Interface element records
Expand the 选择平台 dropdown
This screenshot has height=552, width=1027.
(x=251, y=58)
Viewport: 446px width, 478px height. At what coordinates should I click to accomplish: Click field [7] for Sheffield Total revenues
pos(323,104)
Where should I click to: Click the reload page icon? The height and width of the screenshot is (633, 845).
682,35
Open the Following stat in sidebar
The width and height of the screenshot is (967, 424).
* * *
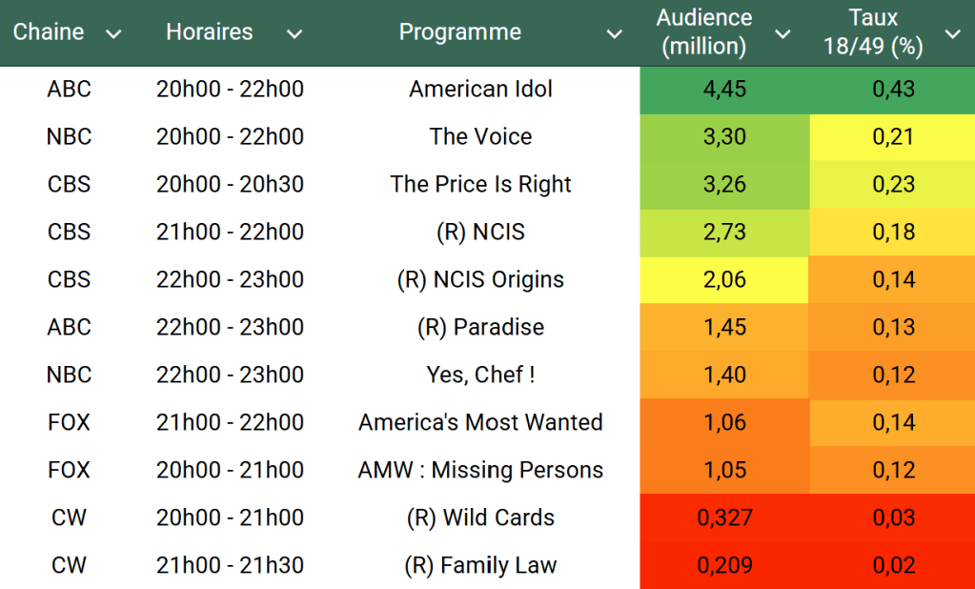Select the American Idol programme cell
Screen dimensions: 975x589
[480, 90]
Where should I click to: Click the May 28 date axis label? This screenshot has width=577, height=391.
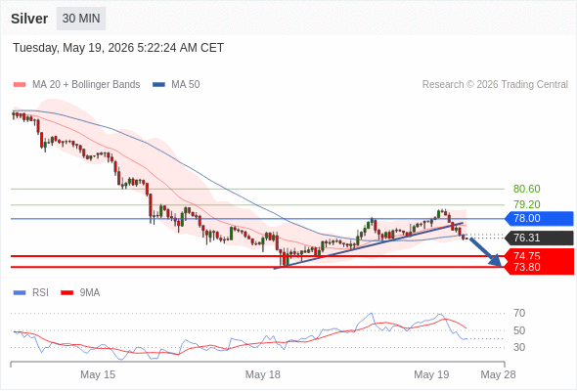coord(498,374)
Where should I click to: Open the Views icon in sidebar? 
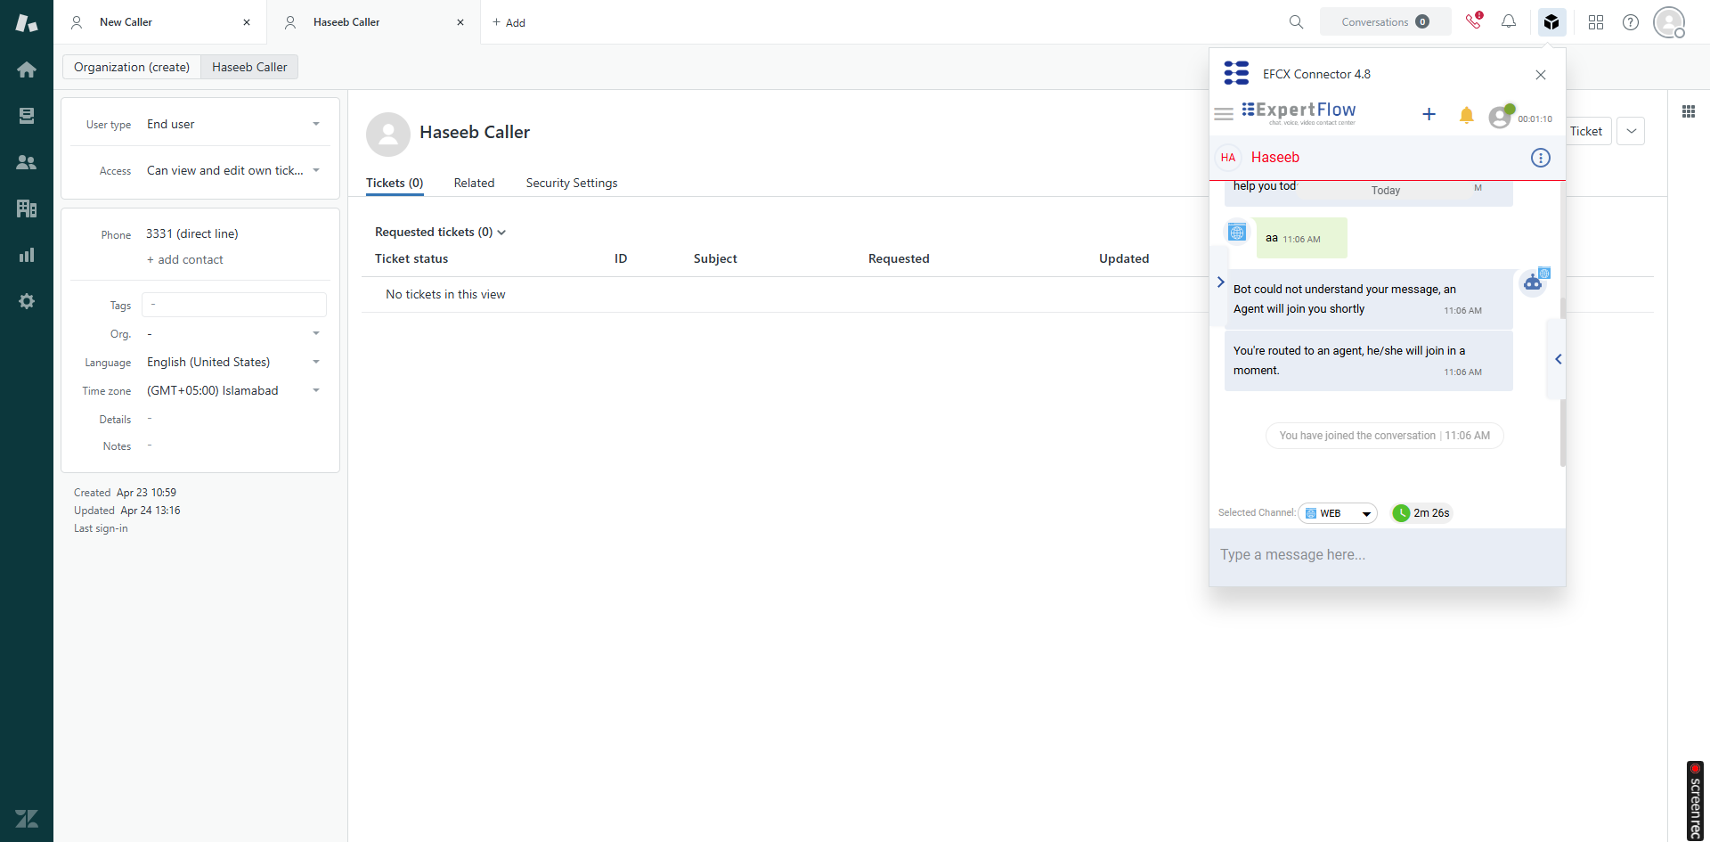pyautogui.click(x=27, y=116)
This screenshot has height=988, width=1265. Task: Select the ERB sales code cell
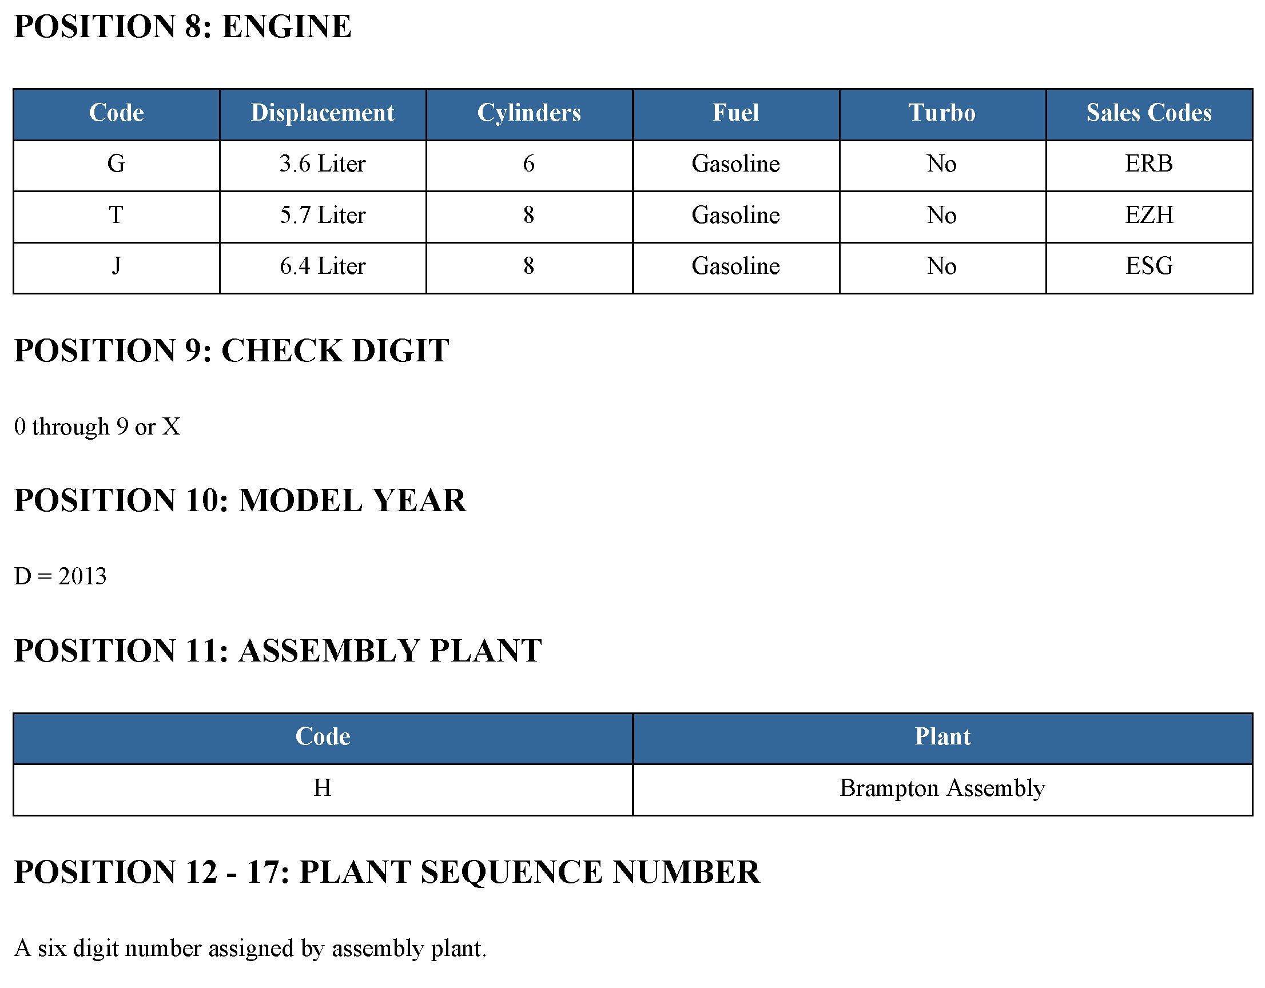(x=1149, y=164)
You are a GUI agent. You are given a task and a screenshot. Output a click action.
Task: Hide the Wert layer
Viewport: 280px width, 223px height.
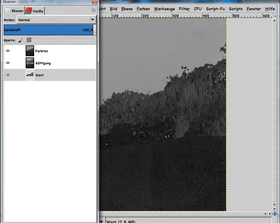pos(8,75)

● **WHAT YOU HAVE TO DO**
Can you set down the rows exactly as they appear, from the line containing "Expand the 选择平台 dropdown" down to the line containing "The width and", with both of those lines included?

● **RESULT**
Expand the 选择平台 dropdown
This screenshot has height=552, width=1027.
(x=251, y=58)
Viewport: 446px width, 478px height. At what coordinates should I click to accomplish: Click field [7] for Sheffield Total revenues
pos(323,104)
Where should I click to: Click the reload page icon? The height and width of the screenshot is (633, 845).
682,35
Open the Following stat in sidebar
The width and height of the screenshot is (967, 424).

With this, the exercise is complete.